Asian stocks rise as tech gains and strong US data lift sentiment

(Singapore, 24.12.2025)Asian share markets moved higher on Wednesday, taking their cue from Wall Street after US stocks closed at fresh record highs. Strong economic data from the United States, combined with renewed optimism around technology stocks and a powerful rally in commodities, lifted investor sentiment as markets head toward the end of the year.

Across the region, a key MSCI index tracking Asian equities rose for a fourth straight session, led mainly by gains in technology shares. The upbeat mood followed another strong performance in the US, where the S&P 500 climbed for the fourth day in a row and set a new all-time high. Trading volumes were relatively light, reflecting the approach of the Christmas holiday, but that did little to dampen confidence.

Australia was an exception, with shares edging slightly lower in a shortened trading day. Elsewhere, most Asian markets advanced as investors reacted positively to signs that the world’s largest economy remains on solid footing.

In the US, data released overnight showed that inflation-adjusted gross domestic product expanded at an annualised pace of 4.3% in the third quarter. This was the fastest growth rate in two years and exceeded almost all economist forecasts. The strong reading reinforced the view that American consumers are still spending and that corporate earnings can continue to grow into 2026.

Market participants said this resilience is helping to calm earlier worries about stretched valuations, particularly in the technology sector, and about the massive sums being invested in artificial intelligence. Investors now appear more comfortable that big companies can deliver the earnings needed to justify current prices.

“Earnings have continued to surprise on the upside,” said one market strategist, adding that if consumers remain resilient through the holiday season and into the final quarter of the year, it should support both economic growth and corporate profits.

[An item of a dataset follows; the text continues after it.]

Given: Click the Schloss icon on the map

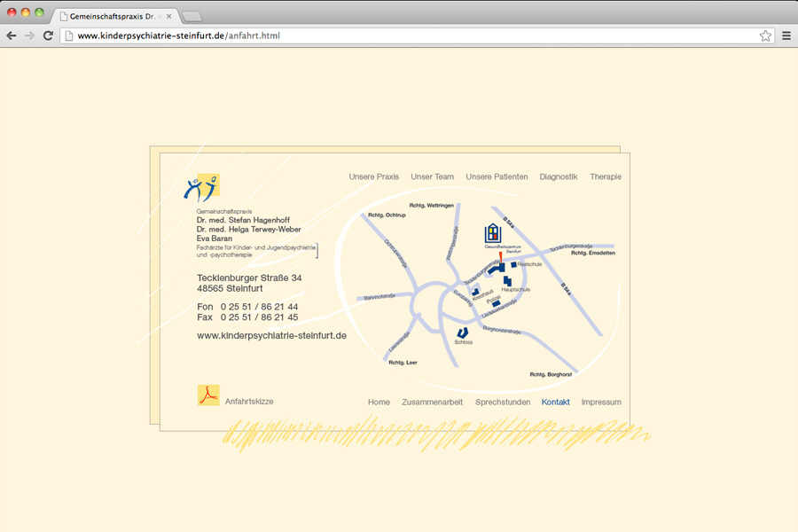Looking at the screenshot, I should click(x=462, y=333).
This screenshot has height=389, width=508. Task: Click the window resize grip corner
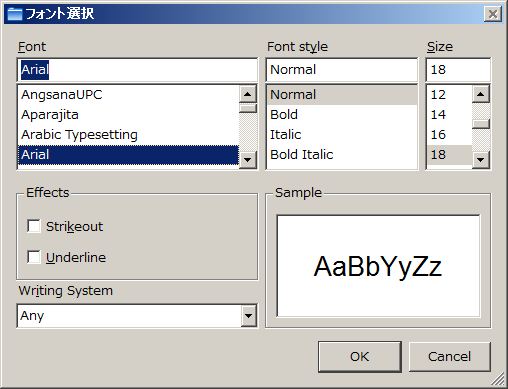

The rally was especially clear in large technology stocks. In the US, a major index tracking big tech names gained close to 1%, while smaller companies lagged behind. The broader S&P 500 briefly climbed above the 6,900 level, underscoring how much the market’s momentum has been driven by a relatively narrow group of companies.

Outside equities, commodities stole the spotlight with dramatic price moves. Gold surged to a new record above US$4,500 an ounce, boosted by its traditional role as a safe haven. Recent geopolitical tensions, including Washington’s actions targeting oil tankers linked to Venezuela, have added to demand for the precious metal.

Other metals also hit historic highs. Platinum and silver reached record levels, while copper prices climbed above US$12,000 a tonne for the first time ever. Analysts said the rally reflects a mix of supply concerns, expectations of long-term demand linked to energy transition and electrification, and the weaker US dollar.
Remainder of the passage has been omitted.